Existe uma linha muito tênue entre a crônica e o texto exclusivamente informativo. Assim como o repórter, o cronista se inspira nos acontecimentos diários, que constituem a base da crônica. Entretanto, há elementos que distinguem um texto do outro. Após  acercar-se dos fatos cotidianos, o cronista dá-lhes um toque próprio, incluindo em seu texto elementos como, humor, poesia, ficção, fantasia e criticismo, elementos  esses que os textos essencialmente informativos não contêm.

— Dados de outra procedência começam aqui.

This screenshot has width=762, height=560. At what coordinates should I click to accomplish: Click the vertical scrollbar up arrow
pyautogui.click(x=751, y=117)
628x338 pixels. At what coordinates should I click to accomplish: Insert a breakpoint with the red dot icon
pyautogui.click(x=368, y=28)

Com base nisso, podemos dizer que Radiola–Conversa de Música situa-se entre o jornalismo e a literatura, e o escritor Damião Nobre, na qualidade de bom cronista, pode ser considerado o poeta dos acontecimentos do dia a dia, nesse caso mais especificamente, quando a temática é a música, assunto que ele domina. Damião Nobre dialoga com o leitor, fazendo jus ao subtítulo do seu livro, Conversa de Música. Isso faz com que a sua crônica desperte uma ampla gama de leitores atraídos pelo tema. Damião utiliza linguagem simples, espontânea, situada entre a linguagem oral e a literária. Isso contribui também para que o leitor se identifique com o cronista, e se agrade de uma temática tão deleitosa.

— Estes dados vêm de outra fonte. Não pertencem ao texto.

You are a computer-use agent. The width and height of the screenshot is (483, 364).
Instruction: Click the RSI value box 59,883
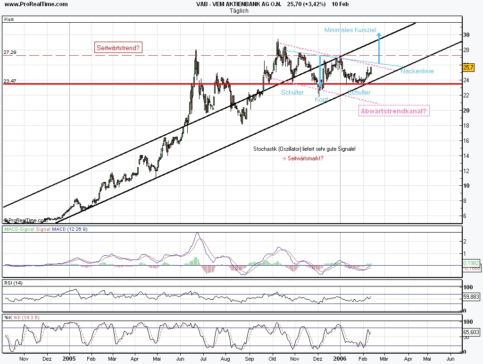point(471,297)
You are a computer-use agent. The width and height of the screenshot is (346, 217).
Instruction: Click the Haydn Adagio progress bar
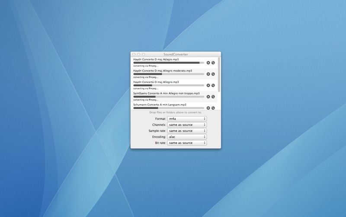pos(169,63)
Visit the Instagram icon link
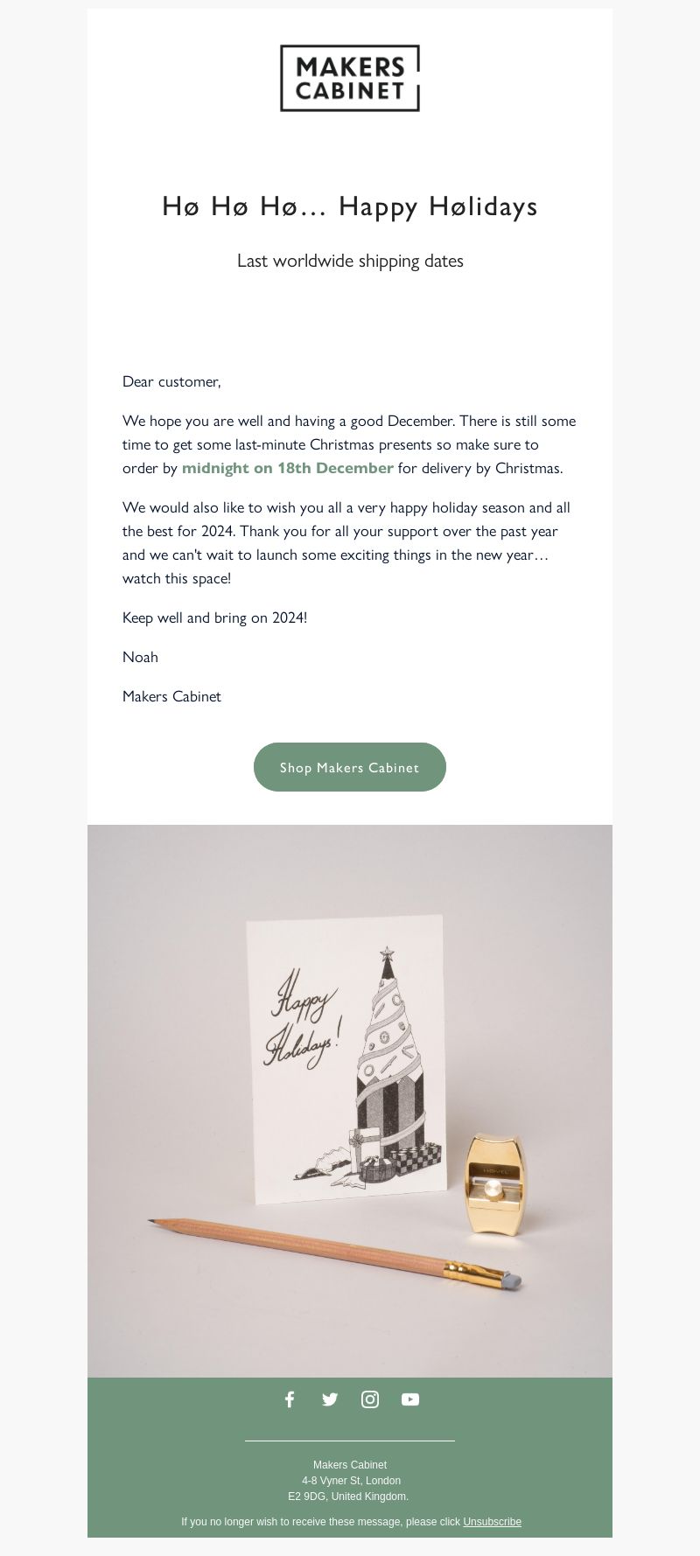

Após a leitura do livro não temos dúvidas: Damião Nobre tem vocação para o gênero que pratica. Depois de Conversa de Medico e Conversa de Mãe, seus curtos e sintéticos textos  têm tudo aquilo que se pode esperar de uma excelente crônica.

O livro ora recomendado enfeixa textos que o autor publicou quando escrevia para a revista Papangu, com acréscimo de alguns que circularam em outros veículos e outra inédita. O livro é totalmente agradável, e o leitor que o abrir corre o sério risco de não querer parar a leitura enquanto não terminar de ler. São inúmeras as crônicas que merecem os mais altos elogios, como “Pobre música potiguar brasileira”, em que o autor discorre sobre os nossos poucos músicos que tiveram ascensão nacional. Em outra discorre sobre apelidos e pseudônimos usados na música. Por exemplo, Julinho de Adelaide. Você sabia que este foi um dos pseudônimos usados por Chico Buarque para driblar a censura?

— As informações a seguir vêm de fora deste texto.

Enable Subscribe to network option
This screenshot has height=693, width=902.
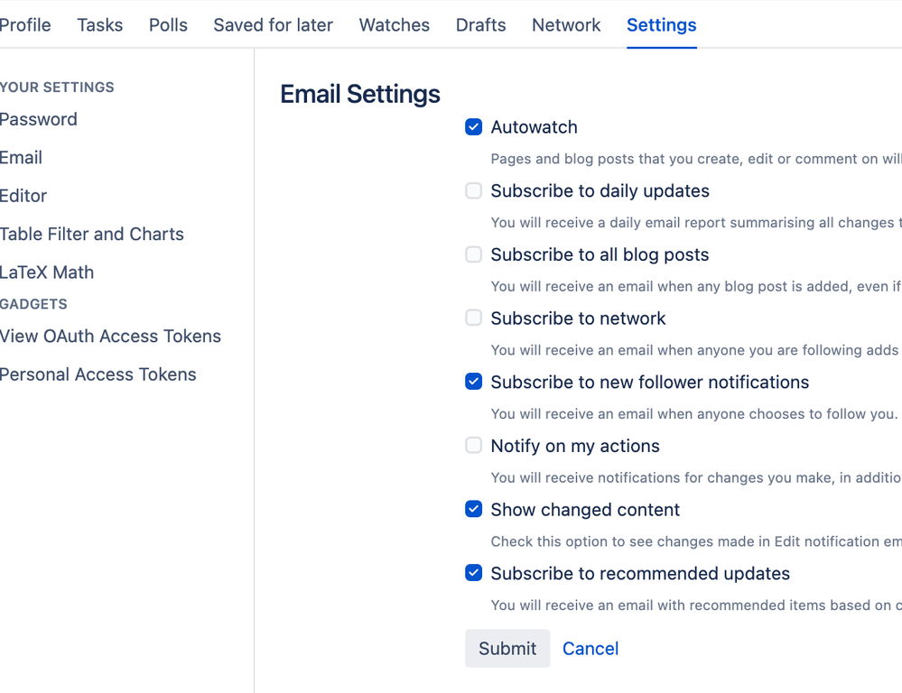tap(473, 319)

Damião Nobre nos dá uma aula de cultura musical, com dados e informações muito relevantes; é nítido seu profundo conhecimento da área musical nas mais variadas vertentes, trata de assuntos desde Roberto Carlos, Chico Buarque, Caetano Veloso e Elis Regina, até Lindomar Castilho, Waldick Soriano, Altemar Dutra e Fernando Mendes, cantores considerados bregas, por sinal, termo que tem sua origem também explicada em outra crônica. No final, um texto emocionante sobre  importante compositor e musico potiguar, Elino Julião, cuja vida daria um roteiro de filme  hollywoodiano.

Radiola é um dos melhores livros publicados, este ano, no Rio Grande do Norte, vale a pena conferir.

Não foi à toa que o filósofo Friedrich Nietzsche  disse em uma das suas obras que  ‘”a vida sem música seria um erro”. Reafirmo complementando; sem literatura, também.